Now all Murph needed was a name for the project. And for a concept bordering on the surreal, high art had the answer. “I went to see this Picasso exhibition in the Tate Modern,” Murph recalls. “I wouldn’t say it was a eureka moment but the whole exhibition really resonated with me. I was after a title for the project that had this looping feeling to it - Love Fame Tragedy [the name of the exhibition] seems like an endless cycle or way of being. It triggered a lot of things and a lot of songs flew out after that.”
As intended, Love Fame Tragedy will flow unhindered into the world.
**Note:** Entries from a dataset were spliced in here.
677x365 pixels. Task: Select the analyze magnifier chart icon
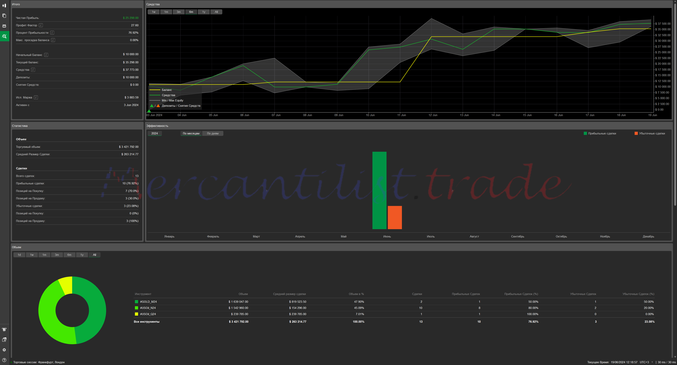click(4, 36)
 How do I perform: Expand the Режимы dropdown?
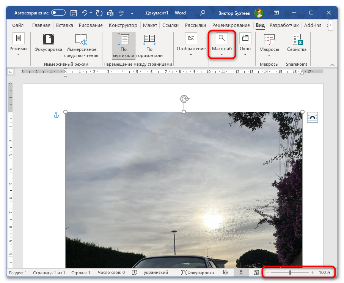click(18, 45)
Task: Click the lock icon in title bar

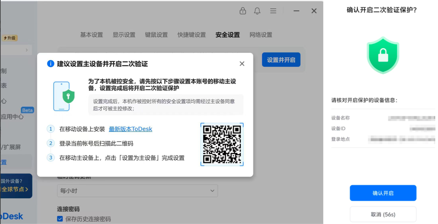Action: [243, 11]
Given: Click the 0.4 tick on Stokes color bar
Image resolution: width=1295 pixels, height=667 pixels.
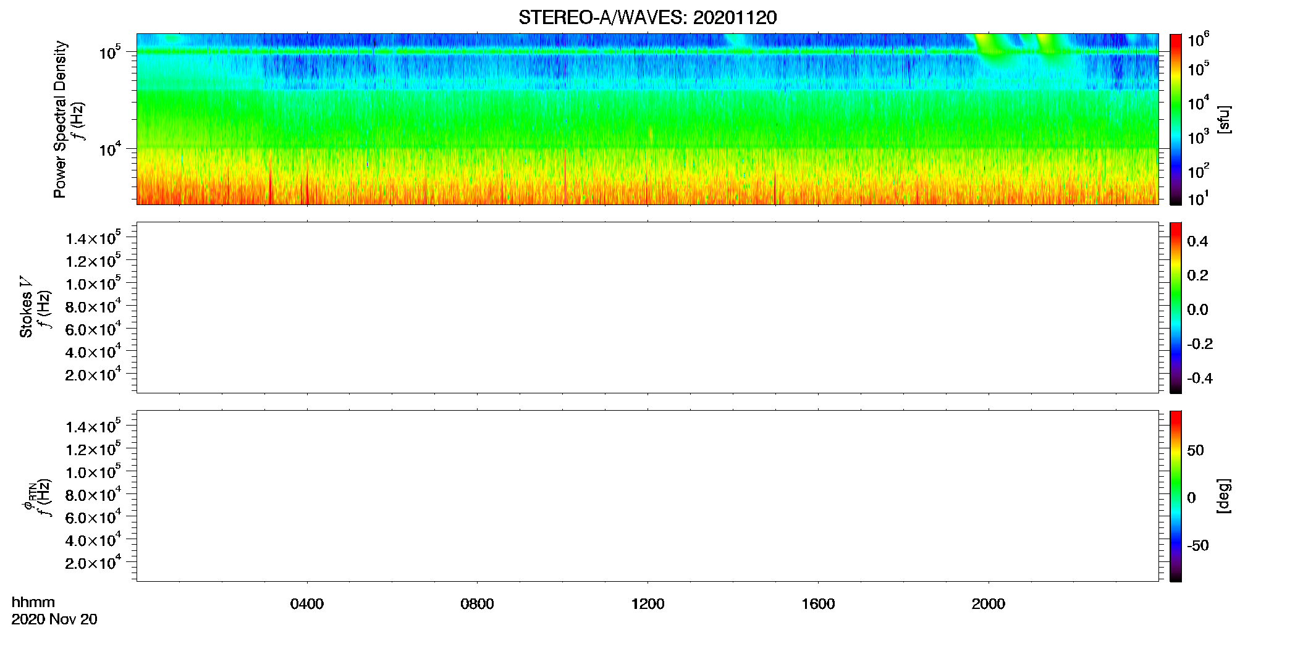Looking at the screenshot, I should point(1197,241).
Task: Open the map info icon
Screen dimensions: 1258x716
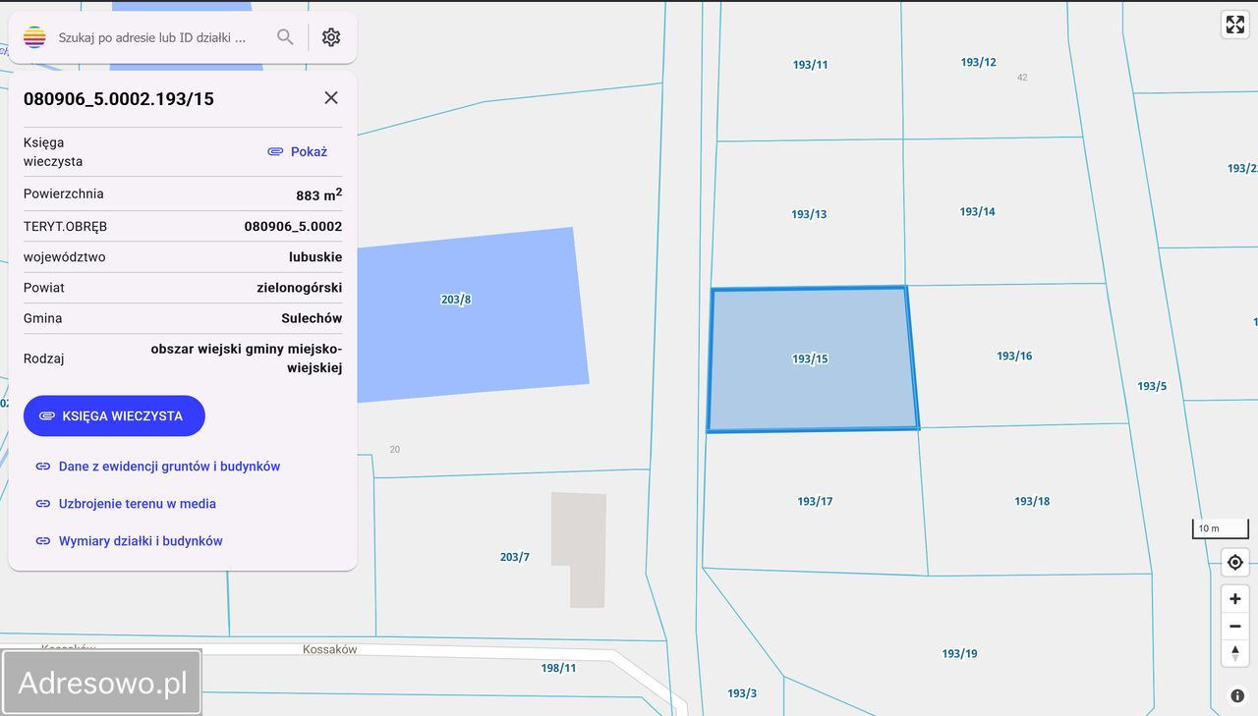Action: (1237, 695)
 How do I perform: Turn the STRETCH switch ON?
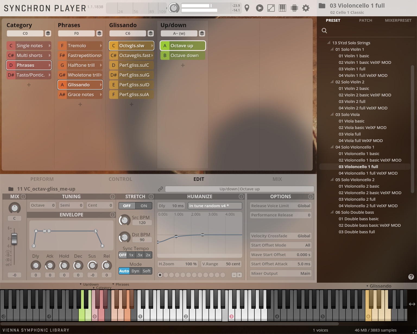point(144,206)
One track a month, starting in midsummer, will compile into a debut four-track EP of adventurous, uninhibited alt-pop running the gamut from infectious industrial synth-pop (‘My Cheating Heart’) to chrome-plated electro-blues (‘Backflip’) and pure 21st Century pop in ‘Pills’, a song Murph describes as “a really fucked up Murph version of Robyn’s ‘Dancing On My Own’. The project has clearly blown wide Murph’s musical horizons - he even considers forthcoming track ‘Everything Effects Me Now’ as “my attempt at Don Henley’s ‘Boys Of Summer’… I don’t think I’d be getting away with that in any other scenario”. Yet, at its core, Love Fame Tragedy bears all the hallmarks of Murph’s classic synth-pop confessionals, where hedonism, responsibility, anxiety and the fragility of love collide.
‘Brand New Brain’ finds him losing it in a haze of wild mania (“did I push it to the limit, did I throw a rock at your car?”) and, come the regretful dawn, struggling to hold his relationship together: “it’s taking it way too far and having to claw your way back into whatever normality there was before… A lot of the songs are trying to make sense of the surrounding world and why I do certain things the way I do them”. ‘Pills’ concerns the comedown hollowness when the drugs - medicinal or recreational - stop working. And ‘Backflip’ and ‘My Cheating Heart’ dissect disintegrating relationships; the former a portrait of a dysfunctional affair between the damaged and the lonely (“we’re just a poorly-timed backflip”), the latter an autobiographical glance back at Murph’s early days of living in America, roaming San Francisco gorging on the Californian “money, women, cars” rock’n’roll lifestyle. “It’s looking back on those times with a slight smirk on my face,” Murph explains, “and dealing with monogamy as a way of life. Maybe I should write a song about polyamory for a change,” he laughs.
Content to work both alone and with the odd friendly musical partner, including Bastille’s Dan Smith for the next batch of tracks, who knows who else, or what else, Love Fame Tragedy will involve.
“It was about trying to find as many new ideas and do as many new things as possible,” Murph says. “Different feelings and vibes and tempos to songs than I’d normally do, feeling more creative.” What follows love, fame and tragedy? We’d bank on success.